In his lecture, Eric Holt-Giménez, executive director of Food First/Institute for Food and Development Policy, will address the structural inequity and inherent unsustainability of our current food system and the role and challenges for the food movement in systems transformation.
This event is sponsored by the Baker-Nord Center’s Food and Communities Seminar Group, led by Nárcisz Fejes, and is part of the 2016 Food Week.
About the Speaker:
Eric Holt-Giménez, Ph.D. is the executive director of Food First/Institute for Food and Development Policy (July 2006—Present). Called one of the country’s “most established food think tanks” by the New York Times, Food First’s mission is to end the injustices that cause hunger, poverty and environmental degradation throughout the world. Food First believes that a world free of hunger is possible if farmers and communities take back control of the food systems presently dominated by transnational agri-foods industries.

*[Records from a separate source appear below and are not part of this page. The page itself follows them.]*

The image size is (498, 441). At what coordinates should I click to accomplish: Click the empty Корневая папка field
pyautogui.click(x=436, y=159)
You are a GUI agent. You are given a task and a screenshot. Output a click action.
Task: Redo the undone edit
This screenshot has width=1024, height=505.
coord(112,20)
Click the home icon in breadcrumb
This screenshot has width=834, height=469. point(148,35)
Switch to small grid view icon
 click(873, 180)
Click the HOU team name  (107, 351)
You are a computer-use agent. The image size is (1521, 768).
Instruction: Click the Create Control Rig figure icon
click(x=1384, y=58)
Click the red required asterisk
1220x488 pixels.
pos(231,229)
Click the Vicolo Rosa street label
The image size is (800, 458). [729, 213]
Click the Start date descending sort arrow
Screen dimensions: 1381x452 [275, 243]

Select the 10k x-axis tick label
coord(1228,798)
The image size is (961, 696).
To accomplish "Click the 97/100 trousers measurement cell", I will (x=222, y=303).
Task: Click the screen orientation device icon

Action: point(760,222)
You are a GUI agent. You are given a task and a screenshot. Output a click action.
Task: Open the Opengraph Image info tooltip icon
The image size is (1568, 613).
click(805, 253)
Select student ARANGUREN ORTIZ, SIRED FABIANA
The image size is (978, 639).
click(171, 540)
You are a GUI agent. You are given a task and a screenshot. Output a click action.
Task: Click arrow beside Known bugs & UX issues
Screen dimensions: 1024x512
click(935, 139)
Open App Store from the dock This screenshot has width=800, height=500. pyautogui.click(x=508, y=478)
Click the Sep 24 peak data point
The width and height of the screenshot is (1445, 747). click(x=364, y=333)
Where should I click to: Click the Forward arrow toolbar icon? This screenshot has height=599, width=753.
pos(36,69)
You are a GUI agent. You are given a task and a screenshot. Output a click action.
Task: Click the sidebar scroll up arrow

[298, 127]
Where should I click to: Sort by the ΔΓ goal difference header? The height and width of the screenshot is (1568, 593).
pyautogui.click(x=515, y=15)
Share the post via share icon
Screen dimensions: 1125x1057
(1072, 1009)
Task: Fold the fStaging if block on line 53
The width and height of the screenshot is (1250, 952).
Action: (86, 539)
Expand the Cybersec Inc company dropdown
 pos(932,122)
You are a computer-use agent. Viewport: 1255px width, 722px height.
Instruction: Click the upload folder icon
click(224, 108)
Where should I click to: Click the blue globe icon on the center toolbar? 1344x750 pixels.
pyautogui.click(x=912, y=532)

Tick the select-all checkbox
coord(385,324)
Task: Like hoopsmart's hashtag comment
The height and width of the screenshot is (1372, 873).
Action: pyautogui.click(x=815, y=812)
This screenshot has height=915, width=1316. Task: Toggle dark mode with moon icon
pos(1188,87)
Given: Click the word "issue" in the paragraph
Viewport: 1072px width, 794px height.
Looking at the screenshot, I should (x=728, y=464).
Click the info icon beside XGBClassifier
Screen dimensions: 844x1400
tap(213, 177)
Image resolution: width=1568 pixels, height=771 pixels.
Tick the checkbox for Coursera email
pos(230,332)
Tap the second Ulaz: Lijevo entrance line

A political economist and agroecologist, Eric grew up working on farms in Northern California and worked for over 30 years in international agricultural development. He has published many magazine and academic articles on agroecology, development, food justice and food sovereignty and is author/editor of several Food First books, including: Food Movements Unite! Strategies to Transform our Food System (2011), Food Rebellions: Crisis and the Hunger for Justice (2009) and Campesino a Campesino: Voices from Latin America’s Farmer to Farmer Movement for Sustainable Agriculture (2006) in which he chronicles his involvement with this movement in Mexico and Central America over two and a half decades. Eric lectures internationally and has taught undergraduate and graduate classes and courses at the University of California, Boston University, Antioch University in Colombia and The National Gastronomic University of Italy. He has a Ph.D. in Environmental Studies from the University of California—Santa Cruz and a M.Sc. in International Agricultural Development from University of California—Davis. At Food First, Eric’s research and writing has concentrated on the global food crisis, the U.S. Farm Bill, the expansion of agrofuels, land grabs, neighborhood food systems, the agrarian question and food movements. In his words, “Successful social movements are formed by integrating activism with livelihoods. These integrated movements create the deep sustained social pressure that produces political will—the key to changing the financial, governmental and market structures that presently work against sustainability.”